ABOUT THIS TASK:
Exactly the lines from the line containing "Screen dimensions: 1024x512" through the final line of the entries below must be returned, and only those, without pictures.

(LISTED ENTRIES)

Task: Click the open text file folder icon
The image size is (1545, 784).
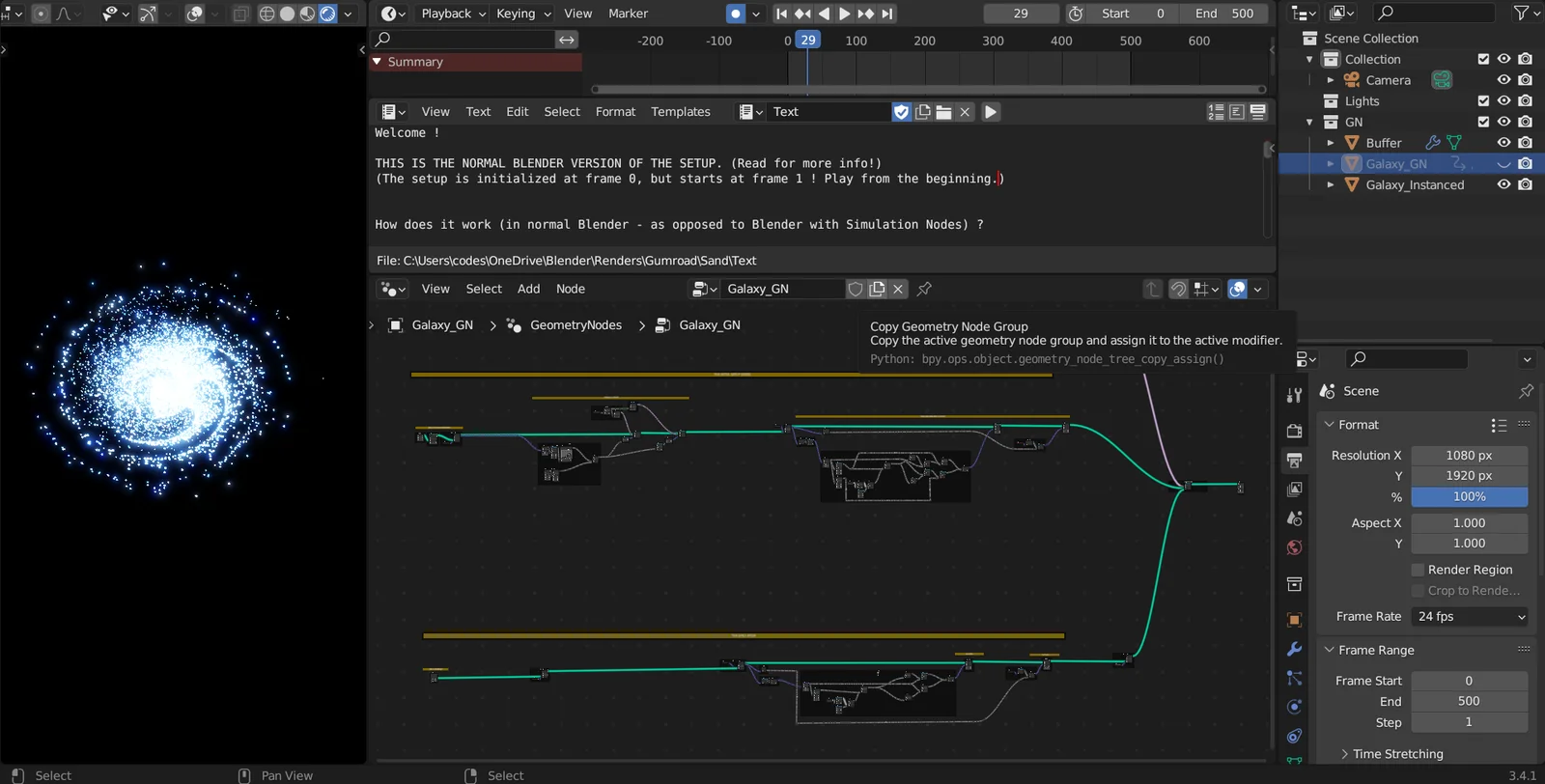Action: click(x=943, y=112)
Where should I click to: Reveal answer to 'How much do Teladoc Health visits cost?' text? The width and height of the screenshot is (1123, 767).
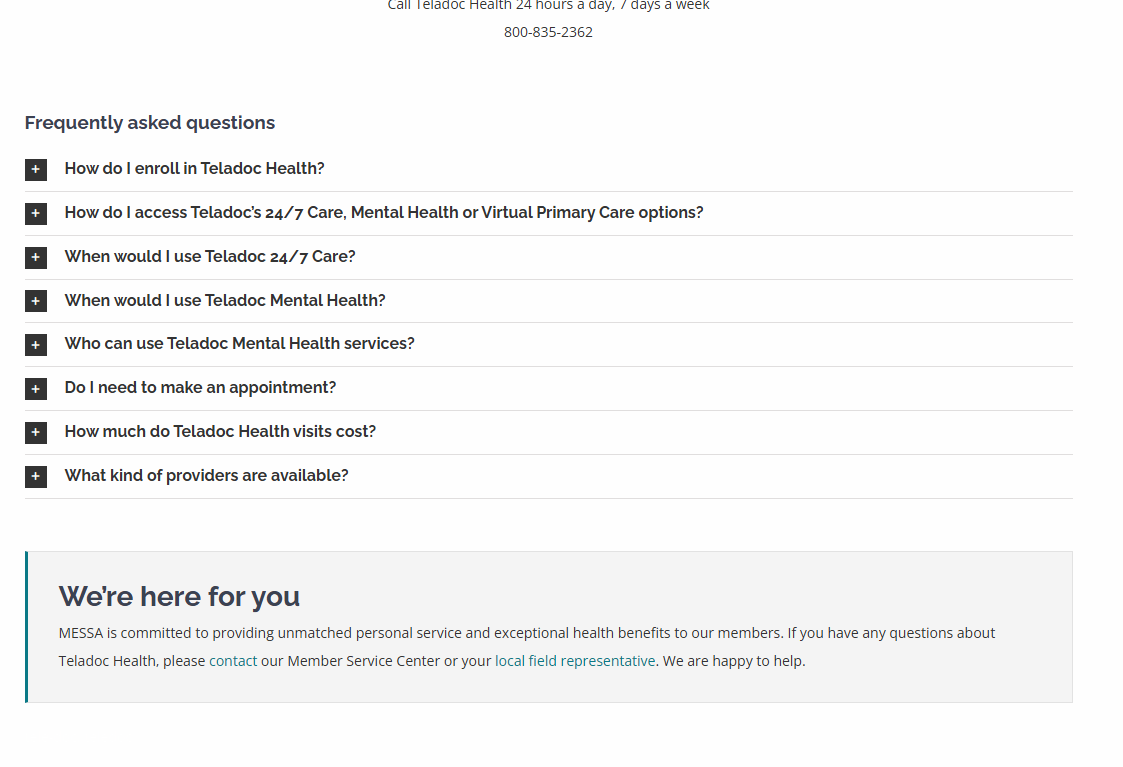220,432
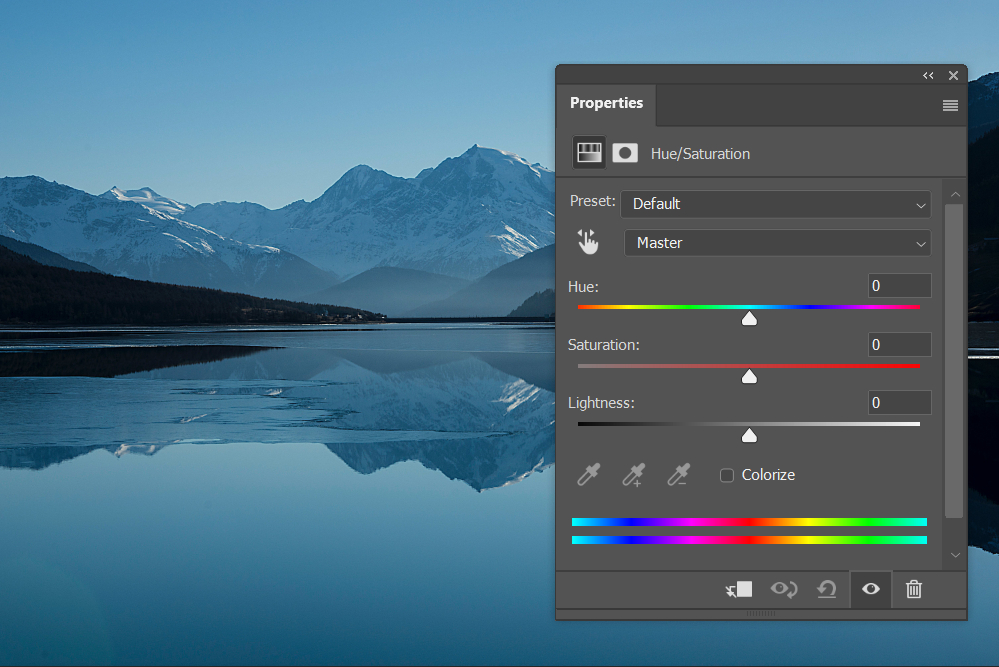
Task: Select the Subtract from Sample eyedropper
Action: [679, 475]
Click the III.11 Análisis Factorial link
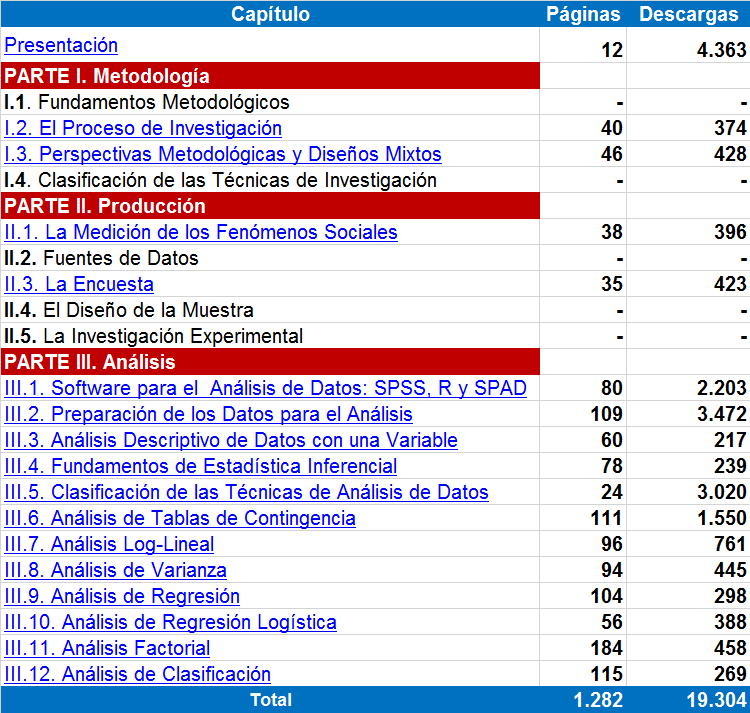750x713 pixels. pos(107,648)
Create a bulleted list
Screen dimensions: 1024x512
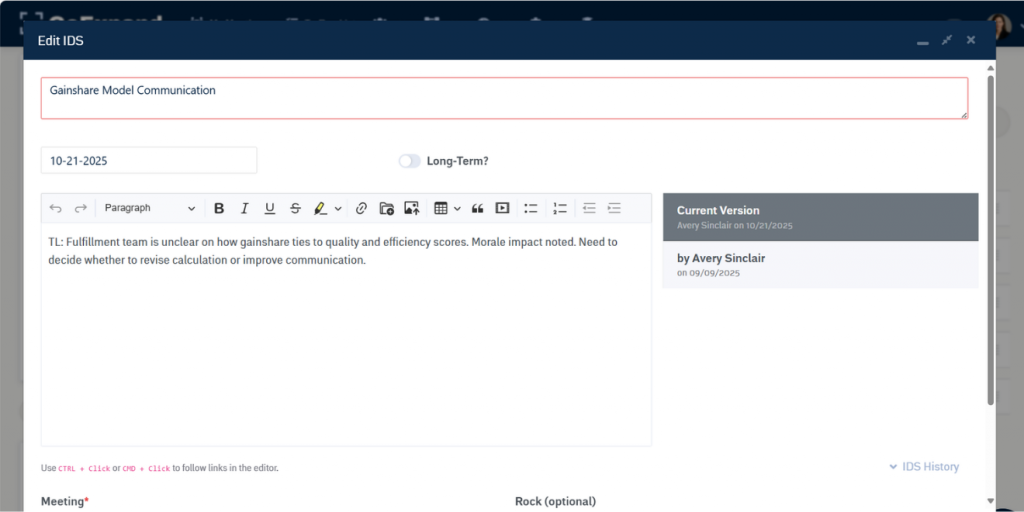531,208
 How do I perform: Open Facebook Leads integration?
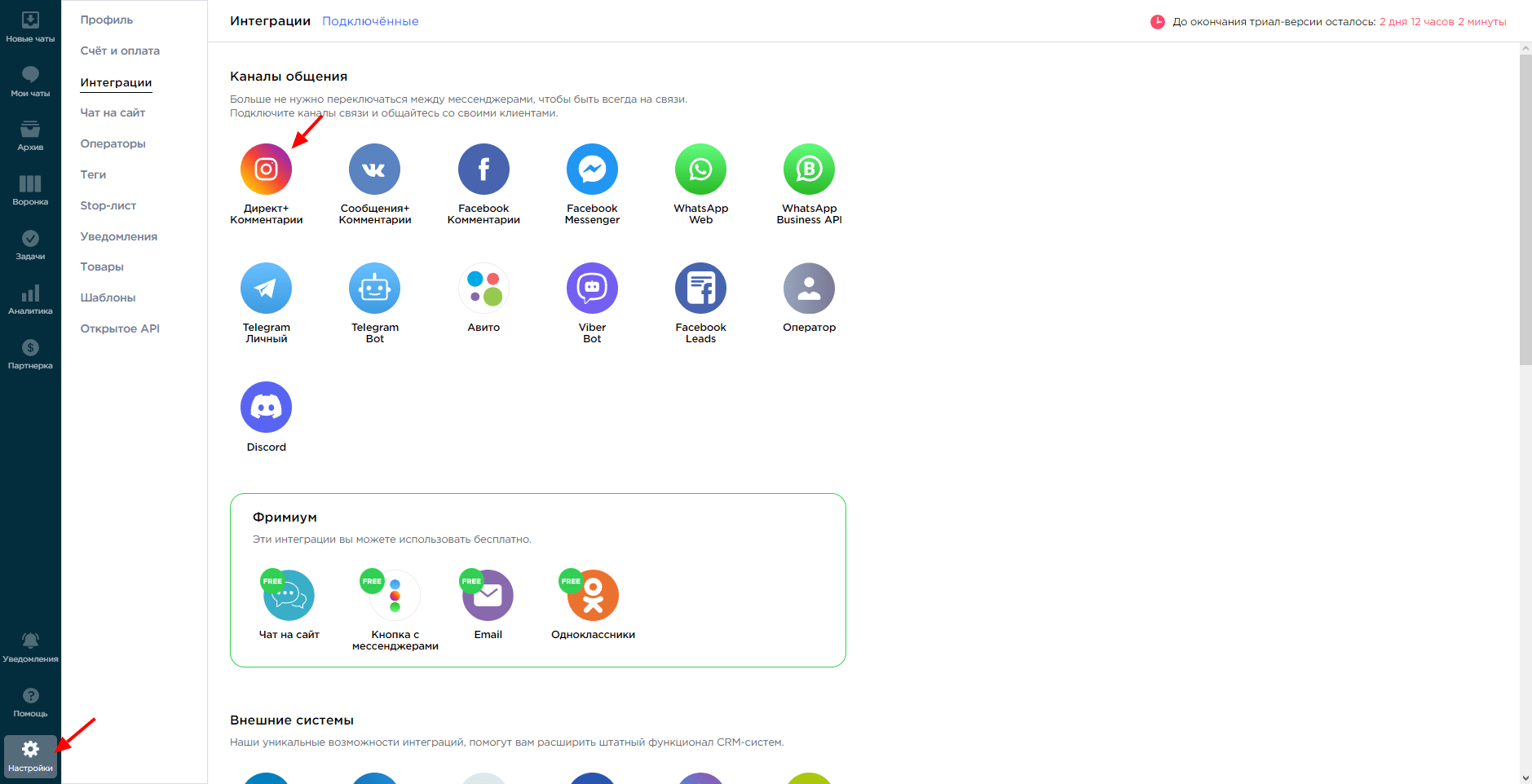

(End LISTED ENTRIES)

COMPLETED TASK:
Screen dimensions: 1024x512
531,208
 How do I perform: Open Facebook Leads integration?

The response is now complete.